How to negotiate your equity offer at a private company

Most candidates don't negotiate equity at all. We explain what's actually negotiable — number of shares, vesting schedule, cliff, acceleration clauses — and how to ask.

2025-04-20 · 7 min read
Article from 2025-04-20 — valuations have moved since

This piece references valuations and round details as they stood at the time of writing. For the current 4-method estimate, see the company pages — refreshed monthly.

Key takeaways
  • Number of shares is the most negotiable element — typical wins are 15–40% over initial offer.
  • Less commonly negotiated but valuable: extended exercise window (5–10 years vs. 90 days), acceleration on change of control.
  • Vesting cliff is almost never negotiable. Some senior hires can drop the cliff entirely.

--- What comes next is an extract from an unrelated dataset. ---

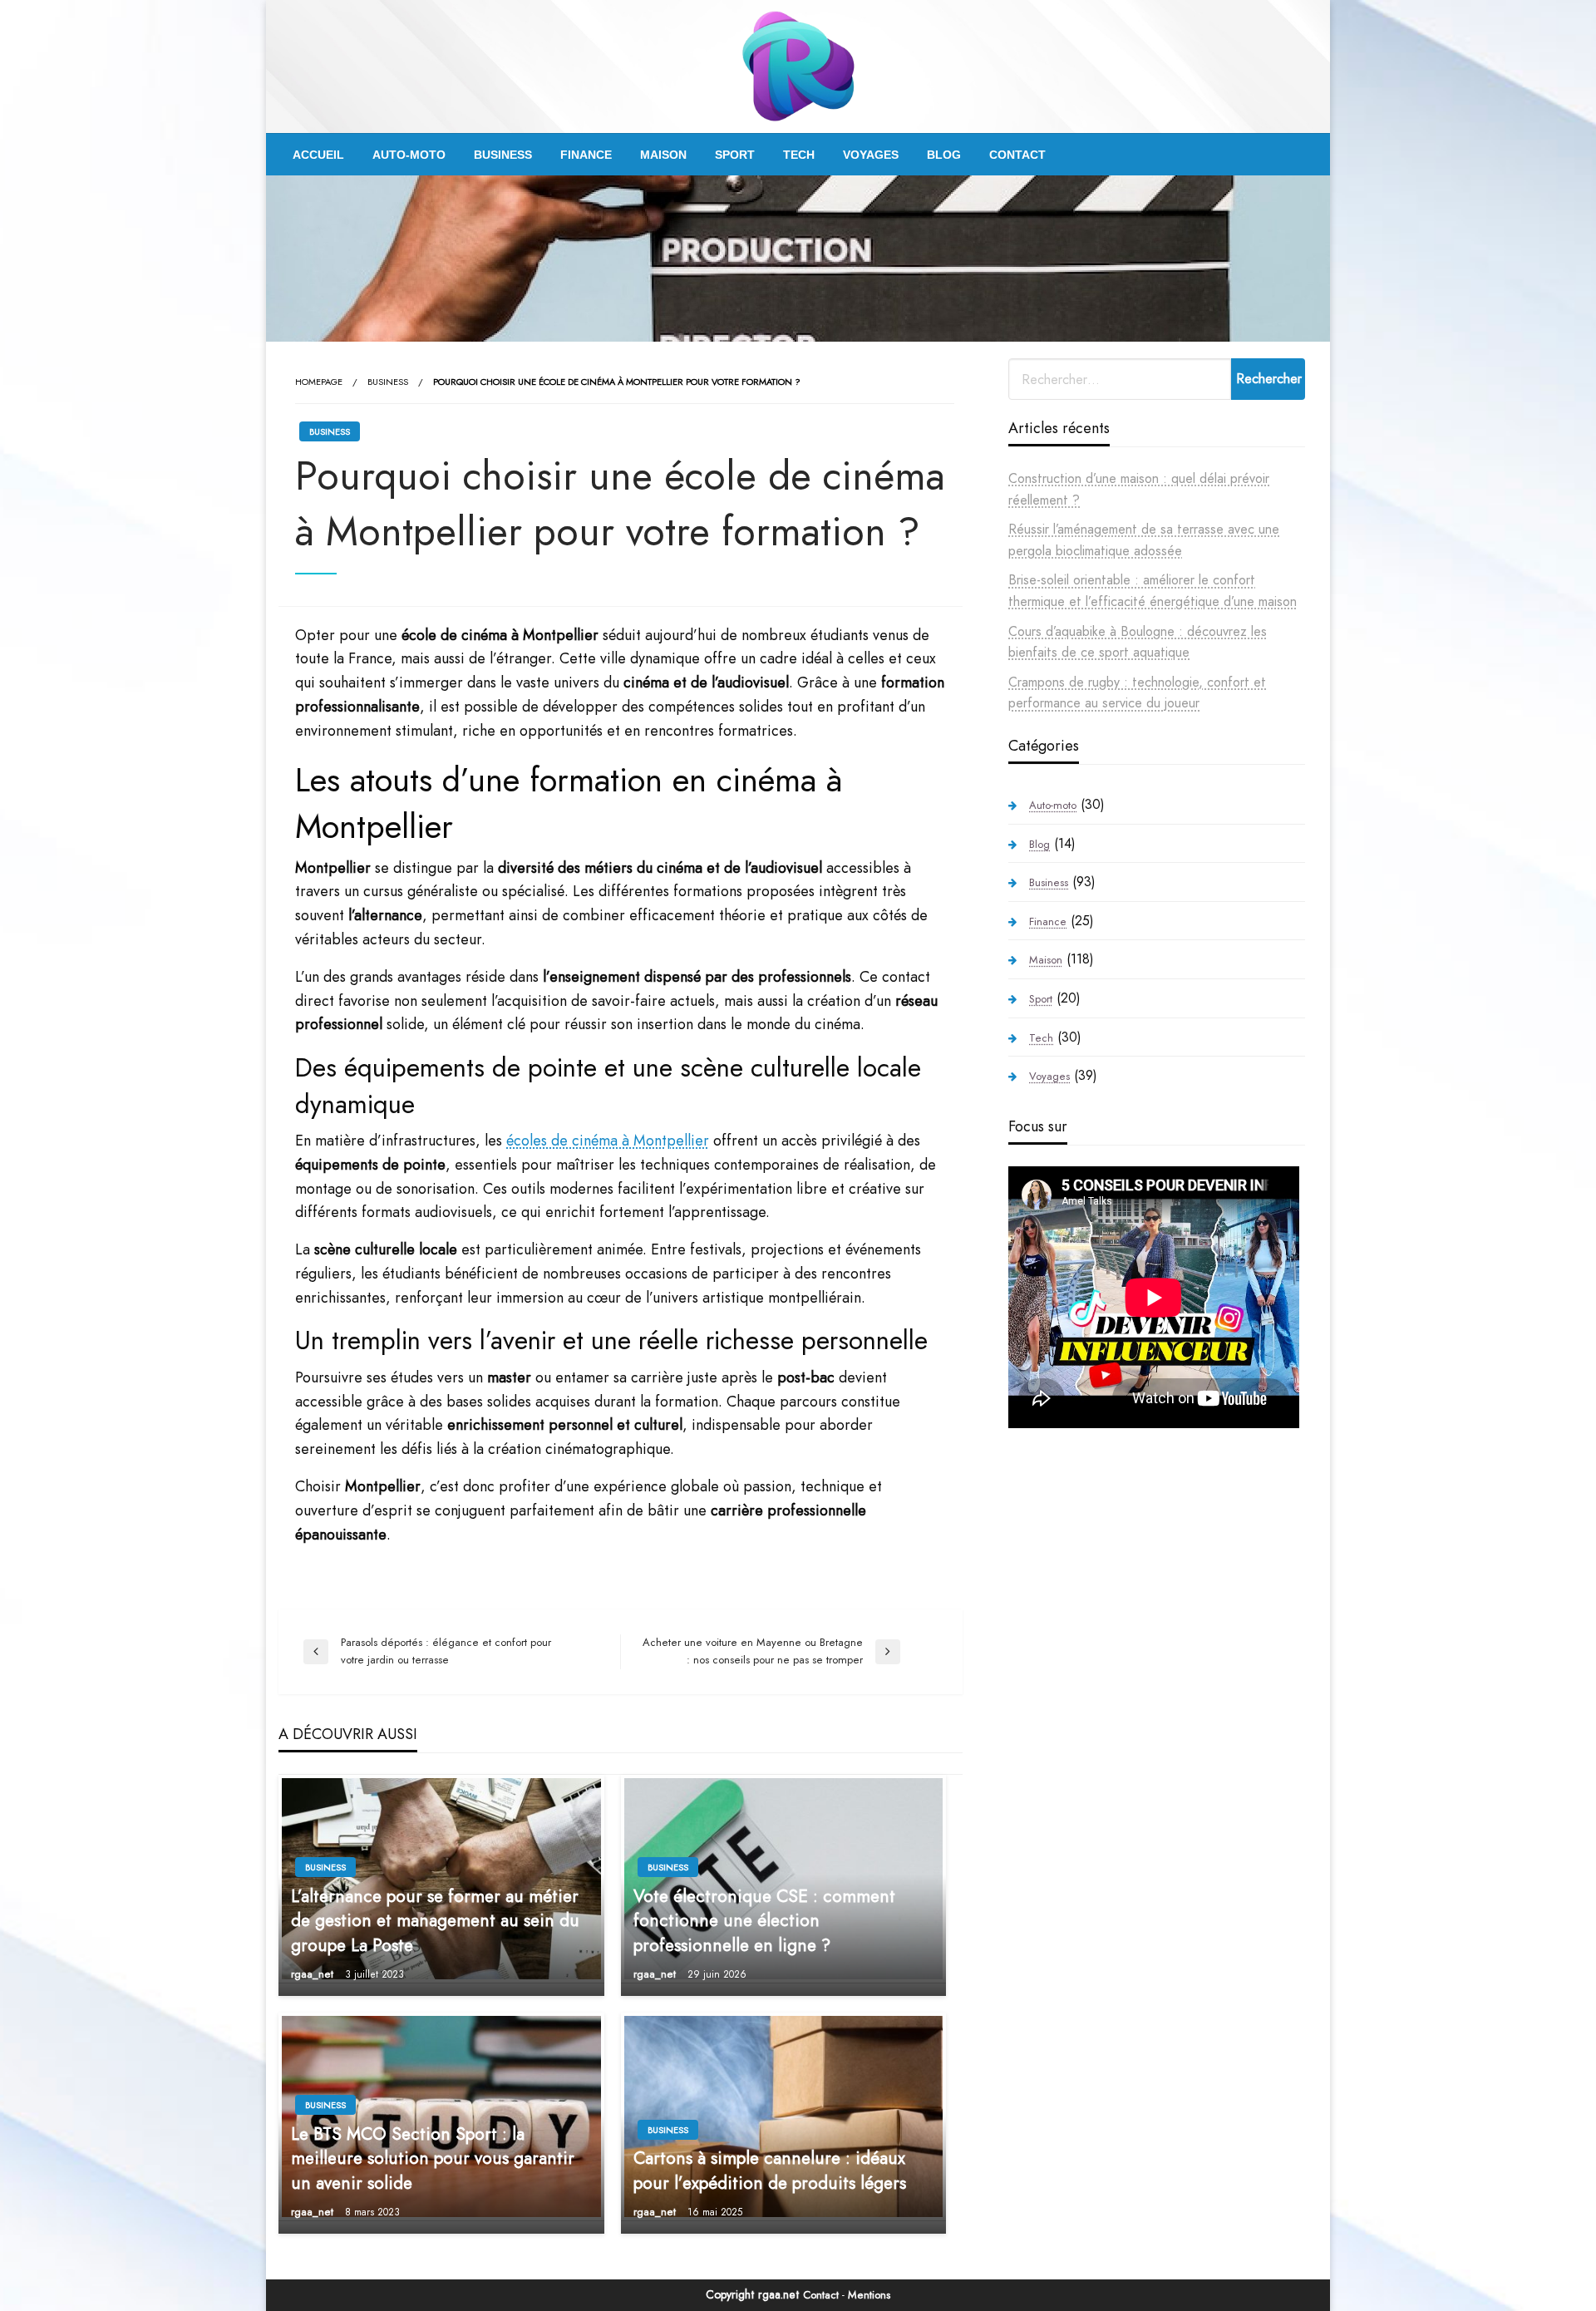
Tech (799, 154)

There's a folklore that 'startup equity isn't negotiable'. It is, especially for senior or in-demand roles. The trick is knowing what to ask for and how — equity has more dimensions than salary, and most candidates only push on one (number of shares).

Negotiable elements, in roughly decreasing order of how often candidates win

  • Number of shares: most often negotiated. Typical successful asks are 15–40% above initial offer.
  • Extended exercise window: ask for 5 or 10 years instead of the default 90 days post-departure. Costs the company nothing; saves you a fortune in optionality.
  • Acceleration on change of control: 'double-trigger' (acquisition + involuntary termination) is standard senior hire ask. 'Single-trigger' (acquisition alone) is rare and hard to get.
  • Early exercise option: lets you exercise unvested options and start the LTCG clock. Often available if you ask.
  • Vesting schedule: 3 years instead of 4 is sometimes negotiable for senior hires. 6-month cliff instead of 12 is occasionally available.

How to ask

Frame it around competing offers and market data. 'I have another offer with X shares at a similar valuation; can you stretch?' is more effective than 'I want more equity'. Companies will counter or hold firm; either is information.

If you can only push on one thing, push on the extended exercise window. It costs the company nothing today, but it can save you $50K+ if you leave the company before the next liquidity event.